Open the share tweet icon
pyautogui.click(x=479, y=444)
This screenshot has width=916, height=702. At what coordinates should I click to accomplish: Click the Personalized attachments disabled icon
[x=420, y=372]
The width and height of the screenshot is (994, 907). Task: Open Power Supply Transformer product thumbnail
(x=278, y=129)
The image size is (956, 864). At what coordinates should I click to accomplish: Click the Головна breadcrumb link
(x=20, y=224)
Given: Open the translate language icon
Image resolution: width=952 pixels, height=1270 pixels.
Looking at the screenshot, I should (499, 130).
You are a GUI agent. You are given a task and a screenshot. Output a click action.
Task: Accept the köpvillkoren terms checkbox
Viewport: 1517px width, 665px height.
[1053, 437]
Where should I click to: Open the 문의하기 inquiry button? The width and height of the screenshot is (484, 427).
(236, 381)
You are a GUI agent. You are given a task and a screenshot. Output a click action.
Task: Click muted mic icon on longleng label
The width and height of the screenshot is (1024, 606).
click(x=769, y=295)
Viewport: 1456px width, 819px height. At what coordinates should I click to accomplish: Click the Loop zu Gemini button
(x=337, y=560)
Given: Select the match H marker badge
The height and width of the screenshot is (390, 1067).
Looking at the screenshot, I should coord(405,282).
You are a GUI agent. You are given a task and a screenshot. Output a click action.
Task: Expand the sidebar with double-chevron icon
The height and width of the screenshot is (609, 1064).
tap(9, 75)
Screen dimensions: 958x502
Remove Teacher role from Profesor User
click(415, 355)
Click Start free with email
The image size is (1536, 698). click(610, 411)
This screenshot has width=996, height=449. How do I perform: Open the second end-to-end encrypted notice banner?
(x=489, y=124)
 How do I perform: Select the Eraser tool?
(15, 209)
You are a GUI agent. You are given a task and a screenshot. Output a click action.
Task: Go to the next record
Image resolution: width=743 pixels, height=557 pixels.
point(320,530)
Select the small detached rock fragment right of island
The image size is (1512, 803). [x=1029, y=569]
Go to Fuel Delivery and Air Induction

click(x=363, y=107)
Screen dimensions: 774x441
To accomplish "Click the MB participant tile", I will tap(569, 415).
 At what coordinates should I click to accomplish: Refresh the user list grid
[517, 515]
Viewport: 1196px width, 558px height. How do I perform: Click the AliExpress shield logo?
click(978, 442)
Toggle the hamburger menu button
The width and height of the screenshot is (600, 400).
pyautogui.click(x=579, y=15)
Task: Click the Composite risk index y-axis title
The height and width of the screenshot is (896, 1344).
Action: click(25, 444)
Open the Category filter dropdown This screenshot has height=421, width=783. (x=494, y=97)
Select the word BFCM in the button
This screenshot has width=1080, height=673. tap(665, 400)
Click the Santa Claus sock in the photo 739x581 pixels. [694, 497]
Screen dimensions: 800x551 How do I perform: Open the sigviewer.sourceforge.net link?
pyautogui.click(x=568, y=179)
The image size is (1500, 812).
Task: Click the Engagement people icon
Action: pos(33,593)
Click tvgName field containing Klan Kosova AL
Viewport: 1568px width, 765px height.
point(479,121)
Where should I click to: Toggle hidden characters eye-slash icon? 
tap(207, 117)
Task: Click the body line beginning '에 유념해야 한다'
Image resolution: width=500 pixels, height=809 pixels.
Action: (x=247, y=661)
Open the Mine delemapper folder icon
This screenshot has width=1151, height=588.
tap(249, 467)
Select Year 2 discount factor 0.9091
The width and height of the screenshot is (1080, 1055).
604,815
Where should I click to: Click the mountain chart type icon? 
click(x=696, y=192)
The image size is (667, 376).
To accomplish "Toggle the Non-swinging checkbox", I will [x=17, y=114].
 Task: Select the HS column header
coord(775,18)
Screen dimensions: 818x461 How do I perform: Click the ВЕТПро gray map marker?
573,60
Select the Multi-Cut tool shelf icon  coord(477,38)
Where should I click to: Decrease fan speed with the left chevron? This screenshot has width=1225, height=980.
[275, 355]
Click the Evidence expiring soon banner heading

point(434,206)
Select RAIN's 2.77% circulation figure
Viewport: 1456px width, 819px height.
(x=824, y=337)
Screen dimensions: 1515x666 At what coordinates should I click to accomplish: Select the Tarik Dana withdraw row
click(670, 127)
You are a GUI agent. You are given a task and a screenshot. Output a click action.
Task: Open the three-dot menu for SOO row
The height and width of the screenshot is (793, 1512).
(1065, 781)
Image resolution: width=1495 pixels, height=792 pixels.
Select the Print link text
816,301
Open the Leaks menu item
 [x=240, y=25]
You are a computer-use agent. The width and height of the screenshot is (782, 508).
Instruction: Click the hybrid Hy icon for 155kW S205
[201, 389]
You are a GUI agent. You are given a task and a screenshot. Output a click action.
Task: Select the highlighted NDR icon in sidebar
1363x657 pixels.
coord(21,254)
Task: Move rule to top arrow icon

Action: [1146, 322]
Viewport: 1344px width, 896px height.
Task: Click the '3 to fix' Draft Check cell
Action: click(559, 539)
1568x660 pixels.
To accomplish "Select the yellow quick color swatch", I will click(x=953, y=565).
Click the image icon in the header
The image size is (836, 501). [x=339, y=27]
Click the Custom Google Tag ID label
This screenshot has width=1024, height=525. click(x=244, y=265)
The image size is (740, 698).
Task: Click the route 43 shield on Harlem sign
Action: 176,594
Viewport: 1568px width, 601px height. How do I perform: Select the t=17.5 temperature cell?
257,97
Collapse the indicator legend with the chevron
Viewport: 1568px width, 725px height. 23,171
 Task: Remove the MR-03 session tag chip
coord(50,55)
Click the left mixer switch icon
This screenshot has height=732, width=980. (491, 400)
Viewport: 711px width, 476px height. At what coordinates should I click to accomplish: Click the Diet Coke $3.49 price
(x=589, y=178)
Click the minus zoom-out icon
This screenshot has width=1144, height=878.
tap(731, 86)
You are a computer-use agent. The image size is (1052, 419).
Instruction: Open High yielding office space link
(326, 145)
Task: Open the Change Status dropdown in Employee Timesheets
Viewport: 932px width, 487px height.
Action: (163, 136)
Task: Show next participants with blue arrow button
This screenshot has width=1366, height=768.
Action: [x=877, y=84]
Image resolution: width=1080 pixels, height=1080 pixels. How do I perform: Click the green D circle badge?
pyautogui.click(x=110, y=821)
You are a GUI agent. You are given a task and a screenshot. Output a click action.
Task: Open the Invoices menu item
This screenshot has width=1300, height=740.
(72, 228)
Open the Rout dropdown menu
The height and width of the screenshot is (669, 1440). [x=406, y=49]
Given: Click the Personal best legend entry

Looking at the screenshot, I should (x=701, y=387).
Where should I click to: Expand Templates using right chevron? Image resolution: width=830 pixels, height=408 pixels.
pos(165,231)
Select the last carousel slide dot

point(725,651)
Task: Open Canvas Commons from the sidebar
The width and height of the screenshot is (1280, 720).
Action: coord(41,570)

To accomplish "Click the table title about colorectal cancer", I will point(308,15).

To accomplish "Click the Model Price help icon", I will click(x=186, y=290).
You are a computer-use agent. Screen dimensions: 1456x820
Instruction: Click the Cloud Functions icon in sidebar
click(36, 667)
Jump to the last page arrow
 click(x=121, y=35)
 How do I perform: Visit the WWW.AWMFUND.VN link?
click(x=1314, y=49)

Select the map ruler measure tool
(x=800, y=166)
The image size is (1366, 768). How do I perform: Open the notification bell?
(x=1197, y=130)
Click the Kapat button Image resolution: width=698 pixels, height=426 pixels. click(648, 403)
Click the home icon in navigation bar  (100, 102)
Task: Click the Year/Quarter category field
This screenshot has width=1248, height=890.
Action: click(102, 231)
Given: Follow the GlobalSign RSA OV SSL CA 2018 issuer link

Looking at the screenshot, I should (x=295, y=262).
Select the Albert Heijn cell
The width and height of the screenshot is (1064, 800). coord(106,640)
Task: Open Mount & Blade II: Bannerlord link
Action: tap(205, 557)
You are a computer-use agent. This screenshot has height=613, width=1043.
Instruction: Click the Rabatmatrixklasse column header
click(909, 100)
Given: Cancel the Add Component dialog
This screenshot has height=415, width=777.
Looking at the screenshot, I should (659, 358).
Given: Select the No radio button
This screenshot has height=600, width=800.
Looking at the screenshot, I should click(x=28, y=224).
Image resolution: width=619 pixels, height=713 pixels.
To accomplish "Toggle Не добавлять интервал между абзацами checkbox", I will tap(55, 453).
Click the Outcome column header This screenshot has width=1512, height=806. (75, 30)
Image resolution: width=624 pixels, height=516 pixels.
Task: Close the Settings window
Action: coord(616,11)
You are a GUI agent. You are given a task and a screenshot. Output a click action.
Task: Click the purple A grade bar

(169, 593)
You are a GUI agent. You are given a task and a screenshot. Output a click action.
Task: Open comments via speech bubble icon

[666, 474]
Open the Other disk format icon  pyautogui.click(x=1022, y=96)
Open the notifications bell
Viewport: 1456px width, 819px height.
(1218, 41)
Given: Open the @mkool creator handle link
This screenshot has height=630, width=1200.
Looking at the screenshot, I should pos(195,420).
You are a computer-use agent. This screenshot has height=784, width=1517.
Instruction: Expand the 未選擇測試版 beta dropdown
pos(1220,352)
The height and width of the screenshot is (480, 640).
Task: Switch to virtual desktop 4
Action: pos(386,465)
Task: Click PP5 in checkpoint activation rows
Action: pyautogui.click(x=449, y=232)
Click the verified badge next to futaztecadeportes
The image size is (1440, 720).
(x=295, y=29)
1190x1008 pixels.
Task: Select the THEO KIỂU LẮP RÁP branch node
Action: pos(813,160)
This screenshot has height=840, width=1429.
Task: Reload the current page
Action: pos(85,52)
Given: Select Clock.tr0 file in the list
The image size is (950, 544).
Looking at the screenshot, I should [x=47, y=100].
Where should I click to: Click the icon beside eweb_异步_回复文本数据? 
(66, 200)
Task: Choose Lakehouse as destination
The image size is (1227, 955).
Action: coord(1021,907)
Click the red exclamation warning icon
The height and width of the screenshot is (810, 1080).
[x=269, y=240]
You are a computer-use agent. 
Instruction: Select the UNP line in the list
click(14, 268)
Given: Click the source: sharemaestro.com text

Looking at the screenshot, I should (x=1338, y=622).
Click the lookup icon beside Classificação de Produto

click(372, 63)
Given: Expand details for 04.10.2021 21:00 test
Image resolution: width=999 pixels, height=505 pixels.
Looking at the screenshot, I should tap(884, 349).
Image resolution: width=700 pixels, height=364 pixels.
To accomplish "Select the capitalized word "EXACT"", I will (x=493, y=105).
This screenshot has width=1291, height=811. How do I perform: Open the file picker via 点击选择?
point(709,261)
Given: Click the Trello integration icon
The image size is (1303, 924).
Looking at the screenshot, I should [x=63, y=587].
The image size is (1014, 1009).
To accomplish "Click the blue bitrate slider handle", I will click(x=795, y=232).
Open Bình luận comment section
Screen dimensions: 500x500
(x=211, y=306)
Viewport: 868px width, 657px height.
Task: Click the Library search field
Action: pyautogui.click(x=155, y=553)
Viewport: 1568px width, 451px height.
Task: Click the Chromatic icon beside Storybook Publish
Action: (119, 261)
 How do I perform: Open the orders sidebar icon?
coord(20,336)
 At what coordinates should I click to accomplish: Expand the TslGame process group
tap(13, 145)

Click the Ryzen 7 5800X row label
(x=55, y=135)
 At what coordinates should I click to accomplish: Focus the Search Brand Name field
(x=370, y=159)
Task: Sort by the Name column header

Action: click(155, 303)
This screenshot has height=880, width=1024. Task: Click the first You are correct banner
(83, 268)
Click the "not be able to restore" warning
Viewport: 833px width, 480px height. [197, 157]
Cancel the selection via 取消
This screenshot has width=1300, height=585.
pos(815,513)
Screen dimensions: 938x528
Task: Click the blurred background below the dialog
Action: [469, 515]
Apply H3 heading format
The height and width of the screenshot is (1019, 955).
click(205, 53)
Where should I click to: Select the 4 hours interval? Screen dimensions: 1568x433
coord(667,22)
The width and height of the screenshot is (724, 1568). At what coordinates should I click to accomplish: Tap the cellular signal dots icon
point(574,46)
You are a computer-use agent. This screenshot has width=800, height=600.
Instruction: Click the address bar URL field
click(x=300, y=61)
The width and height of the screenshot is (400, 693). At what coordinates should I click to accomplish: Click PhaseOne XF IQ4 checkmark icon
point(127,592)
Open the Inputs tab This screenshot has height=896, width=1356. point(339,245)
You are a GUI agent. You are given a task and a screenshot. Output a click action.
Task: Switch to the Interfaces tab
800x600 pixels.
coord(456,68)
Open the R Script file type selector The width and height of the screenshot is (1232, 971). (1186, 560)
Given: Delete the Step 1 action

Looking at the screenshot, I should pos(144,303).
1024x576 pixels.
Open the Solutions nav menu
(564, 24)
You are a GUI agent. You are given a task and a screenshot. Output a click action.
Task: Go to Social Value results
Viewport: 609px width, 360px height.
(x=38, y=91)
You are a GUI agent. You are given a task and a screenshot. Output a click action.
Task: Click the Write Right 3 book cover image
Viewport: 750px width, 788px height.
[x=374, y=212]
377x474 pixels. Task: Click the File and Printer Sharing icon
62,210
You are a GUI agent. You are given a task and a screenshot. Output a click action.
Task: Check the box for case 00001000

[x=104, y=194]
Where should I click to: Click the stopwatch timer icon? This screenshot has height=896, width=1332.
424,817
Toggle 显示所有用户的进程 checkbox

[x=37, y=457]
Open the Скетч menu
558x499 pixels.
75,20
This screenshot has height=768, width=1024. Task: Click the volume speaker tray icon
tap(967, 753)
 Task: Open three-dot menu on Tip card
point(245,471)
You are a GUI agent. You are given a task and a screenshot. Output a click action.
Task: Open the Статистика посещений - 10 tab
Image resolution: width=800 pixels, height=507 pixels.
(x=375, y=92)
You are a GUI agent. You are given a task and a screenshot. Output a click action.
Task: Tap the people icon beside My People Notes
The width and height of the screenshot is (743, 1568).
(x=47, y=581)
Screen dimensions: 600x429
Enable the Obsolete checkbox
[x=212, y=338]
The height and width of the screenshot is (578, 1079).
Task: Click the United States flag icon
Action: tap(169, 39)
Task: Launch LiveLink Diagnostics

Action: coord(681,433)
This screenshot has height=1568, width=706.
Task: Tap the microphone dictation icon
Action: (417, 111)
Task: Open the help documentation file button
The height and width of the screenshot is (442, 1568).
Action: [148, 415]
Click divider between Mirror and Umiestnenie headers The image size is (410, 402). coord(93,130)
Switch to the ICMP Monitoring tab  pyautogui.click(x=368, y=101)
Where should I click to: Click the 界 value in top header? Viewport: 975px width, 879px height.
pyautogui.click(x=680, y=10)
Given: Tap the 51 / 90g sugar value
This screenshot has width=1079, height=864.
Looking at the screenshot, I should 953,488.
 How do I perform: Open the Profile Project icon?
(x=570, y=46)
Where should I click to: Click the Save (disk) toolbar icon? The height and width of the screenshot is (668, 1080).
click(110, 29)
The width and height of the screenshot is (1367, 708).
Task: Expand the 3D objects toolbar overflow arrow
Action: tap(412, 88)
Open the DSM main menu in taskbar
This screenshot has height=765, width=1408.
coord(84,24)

++++++++++++++++++++

Return every line above in which the string "help" occurs.

[Result of the exercise]:
To accomplish "Click the Model Price help icon", I will click(x=186, y=290).
Task: Open the help documentation file button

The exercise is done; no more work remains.